Task requirements:
a: In the keepalived service status, what is the main PID?
b: List every documentation reference on the Docs lines of the keepalived service status.
c: Carry on the keepalived service status output past its last line.

Provided passage:
..........
And here is the service status :

keepalived.service - Keepalive Daemon (LVS and VRRP)
     Loaded: loaded (/usr/lib/systemd/system/keepalived.service; enabled; preset: enabled)
     Active: active (running) since Thu 2025-02-13 10:00:26 IST; 51min ago
       Docs: man:keepalived(8)
             man:keepalived.conf(5)
             man:genhash(1)
             https://keepalived.org
   Main PID: 62782 (keepalived)
      Tasks: 5 (limit: 6887)
     Memory: 38.5M (peak: 38.8M)
..........
Information given:
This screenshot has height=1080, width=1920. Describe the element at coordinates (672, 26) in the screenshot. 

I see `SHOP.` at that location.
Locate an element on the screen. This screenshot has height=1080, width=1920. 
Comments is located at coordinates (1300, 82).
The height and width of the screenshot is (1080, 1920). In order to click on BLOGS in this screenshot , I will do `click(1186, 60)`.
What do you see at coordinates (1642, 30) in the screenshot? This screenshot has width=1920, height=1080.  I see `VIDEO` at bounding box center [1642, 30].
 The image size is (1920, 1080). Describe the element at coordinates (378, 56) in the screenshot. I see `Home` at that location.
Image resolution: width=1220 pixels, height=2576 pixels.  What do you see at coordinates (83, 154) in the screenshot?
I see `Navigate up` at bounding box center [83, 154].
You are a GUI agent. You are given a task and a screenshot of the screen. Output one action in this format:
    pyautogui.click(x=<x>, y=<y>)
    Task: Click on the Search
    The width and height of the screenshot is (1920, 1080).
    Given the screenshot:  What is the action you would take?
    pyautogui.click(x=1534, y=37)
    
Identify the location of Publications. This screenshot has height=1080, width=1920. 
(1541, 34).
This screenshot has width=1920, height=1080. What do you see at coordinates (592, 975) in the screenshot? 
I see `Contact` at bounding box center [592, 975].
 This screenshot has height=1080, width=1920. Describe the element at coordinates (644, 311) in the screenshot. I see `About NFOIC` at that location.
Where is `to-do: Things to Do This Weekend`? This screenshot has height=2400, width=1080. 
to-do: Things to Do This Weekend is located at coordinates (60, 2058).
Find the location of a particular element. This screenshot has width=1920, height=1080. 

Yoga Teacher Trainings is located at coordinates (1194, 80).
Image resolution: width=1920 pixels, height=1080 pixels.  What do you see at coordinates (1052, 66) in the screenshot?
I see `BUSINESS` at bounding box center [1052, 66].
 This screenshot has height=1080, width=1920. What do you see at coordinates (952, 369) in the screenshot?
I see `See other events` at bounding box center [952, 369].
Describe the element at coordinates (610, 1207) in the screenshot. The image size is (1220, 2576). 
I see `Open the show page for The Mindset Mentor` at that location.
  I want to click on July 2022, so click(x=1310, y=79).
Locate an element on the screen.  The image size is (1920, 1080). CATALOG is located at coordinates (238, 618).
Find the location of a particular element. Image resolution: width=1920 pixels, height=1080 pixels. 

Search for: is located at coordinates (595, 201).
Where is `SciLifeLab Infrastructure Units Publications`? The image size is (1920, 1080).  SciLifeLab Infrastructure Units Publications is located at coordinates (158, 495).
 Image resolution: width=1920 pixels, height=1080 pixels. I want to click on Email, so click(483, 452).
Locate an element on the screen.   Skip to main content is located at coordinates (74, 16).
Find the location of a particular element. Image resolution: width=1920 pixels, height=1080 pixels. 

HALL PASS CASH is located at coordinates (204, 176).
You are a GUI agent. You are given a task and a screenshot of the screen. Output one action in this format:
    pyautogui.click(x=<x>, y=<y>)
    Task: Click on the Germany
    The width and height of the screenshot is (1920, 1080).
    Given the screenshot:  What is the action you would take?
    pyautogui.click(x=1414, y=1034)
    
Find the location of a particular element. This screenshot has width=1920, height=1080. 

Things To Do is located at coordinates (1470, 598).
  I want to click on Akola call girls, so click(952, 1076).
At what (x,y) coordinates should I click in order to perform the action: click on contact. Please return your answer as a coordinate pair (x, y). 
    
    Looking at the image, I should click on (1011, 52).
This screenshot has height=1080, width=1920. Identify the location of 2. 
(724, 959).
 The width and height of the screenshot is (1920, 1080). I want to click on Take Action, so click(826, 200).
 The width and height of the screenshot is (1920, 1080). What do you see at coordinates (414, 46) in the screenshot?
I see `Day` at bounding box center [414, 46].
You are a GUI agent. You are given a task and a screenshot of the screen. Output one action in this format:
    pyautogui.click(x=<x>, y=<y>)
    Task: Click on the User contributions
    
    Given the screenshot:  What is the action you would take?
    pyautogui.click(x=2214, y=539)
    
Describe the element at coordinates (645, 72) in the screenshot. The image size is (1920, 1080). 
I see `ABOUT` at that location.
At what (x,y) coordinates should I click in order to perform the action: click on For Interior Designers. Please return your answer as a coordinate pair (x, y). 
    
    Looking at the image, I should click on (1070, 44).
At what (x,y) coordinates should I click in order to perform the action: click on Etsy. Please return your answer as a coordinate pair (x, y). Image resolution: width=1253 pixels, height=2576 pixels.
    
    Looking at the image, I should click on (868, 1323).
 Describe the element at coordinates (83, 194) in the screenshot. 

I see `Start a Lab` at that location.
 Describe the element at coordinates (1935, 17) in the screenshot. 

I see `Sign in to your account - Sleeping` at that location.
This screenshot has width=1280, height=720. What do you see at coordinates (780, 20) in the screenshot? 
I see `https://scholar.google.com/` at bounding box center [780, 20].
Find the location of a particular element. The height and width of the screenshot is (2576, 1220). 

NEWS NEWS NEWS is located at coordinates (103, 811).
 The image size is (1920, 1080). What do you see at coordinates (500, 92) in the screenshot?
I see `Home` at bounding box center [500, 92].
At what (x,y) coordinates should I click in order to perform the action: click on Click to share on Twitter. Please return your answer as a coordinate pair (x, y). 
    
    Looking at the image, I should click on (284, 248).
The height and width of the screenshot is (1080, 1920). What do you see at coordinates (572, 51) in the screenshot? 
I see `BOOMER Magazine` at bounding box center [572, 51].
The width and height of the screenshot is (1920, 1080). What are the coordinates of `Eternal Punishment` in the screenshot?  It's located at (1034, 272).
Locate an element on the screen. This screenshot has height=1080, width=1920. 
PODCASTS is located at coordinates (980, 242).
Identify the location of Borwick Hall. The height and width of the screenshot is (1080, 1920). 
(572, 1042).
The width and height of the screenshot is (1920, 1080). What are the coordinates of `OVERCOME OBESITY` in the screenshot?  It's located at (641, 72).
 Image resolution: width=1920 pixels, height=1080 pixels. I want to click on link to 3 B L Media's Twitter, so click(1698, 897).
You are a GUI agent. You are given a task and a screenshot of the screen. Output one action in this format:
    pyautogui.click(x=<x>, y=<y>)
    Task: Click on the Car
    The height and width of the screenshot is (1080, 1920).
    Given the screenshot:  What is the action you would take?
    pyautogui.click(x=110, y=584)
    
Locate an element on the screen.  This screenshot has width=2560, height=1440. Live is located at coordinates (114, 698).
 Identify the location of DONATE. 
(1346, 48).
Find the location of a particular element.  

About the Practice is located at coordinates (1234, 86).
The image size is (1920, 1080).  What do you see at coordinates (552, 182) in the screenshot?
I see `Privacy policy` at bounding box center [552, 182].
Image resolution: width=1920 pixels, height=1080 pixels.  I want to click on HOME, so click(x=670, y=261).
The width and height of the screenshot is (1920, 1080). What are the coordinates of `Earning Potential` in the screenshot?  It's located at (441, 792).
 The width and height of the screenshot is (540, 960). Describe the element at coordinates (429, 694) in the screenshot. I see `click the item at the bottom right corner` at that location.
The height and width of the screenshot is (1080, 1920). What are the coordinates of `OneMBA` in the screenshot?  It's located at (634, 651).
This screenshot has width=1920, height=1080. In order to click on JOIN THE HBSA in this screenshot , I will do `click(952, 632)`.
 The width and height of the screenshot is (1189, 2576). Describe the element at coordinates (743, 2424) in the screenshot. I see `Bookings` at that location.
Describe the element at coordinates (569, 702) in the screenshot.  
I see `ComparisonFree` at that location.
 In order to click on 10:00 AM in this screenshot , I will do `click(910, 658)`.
..........
Answer list:
a: 62782

b:
man:keepalived(8)
man:keepalived.conf(5)
man:genhash(1)
https://keepalived.org

c:
        CPU: 51min 40.843s
     CGroup: /system.slice/keepalived.service
             ├─62782 /usr/sbin/keepalived --dont-fork
             ├─62783 /usr/sbin/keepalived --dont-fork
             └─62797 /usr/bin/python3 /home/clusterseg/vm_communication_backend_diff_lang/V3/main.py

Feb 13 10:00:26 clusterseg Keepalived[62782]: Starting VRRP child process, pid=62783
Feb 13 10:00:26 clusterseg Keepalived_vrrp[62783]: (VI_1) VRRPv2 advertisement interval 0.010000s must be an integer. rounding
Feb 13 10:00:26 clusterseg Keepalived[62782]: Startup complete
Feb 13 10:00:26 clusterseg systemd[1]: Started keepalived.service - Keepalive Daemon (LVS and VRRP).
Feb 13 10:00:26 clusterseg Keepalived_vrrp[62783]: (VI_1) Entering BACKUP STATE (init)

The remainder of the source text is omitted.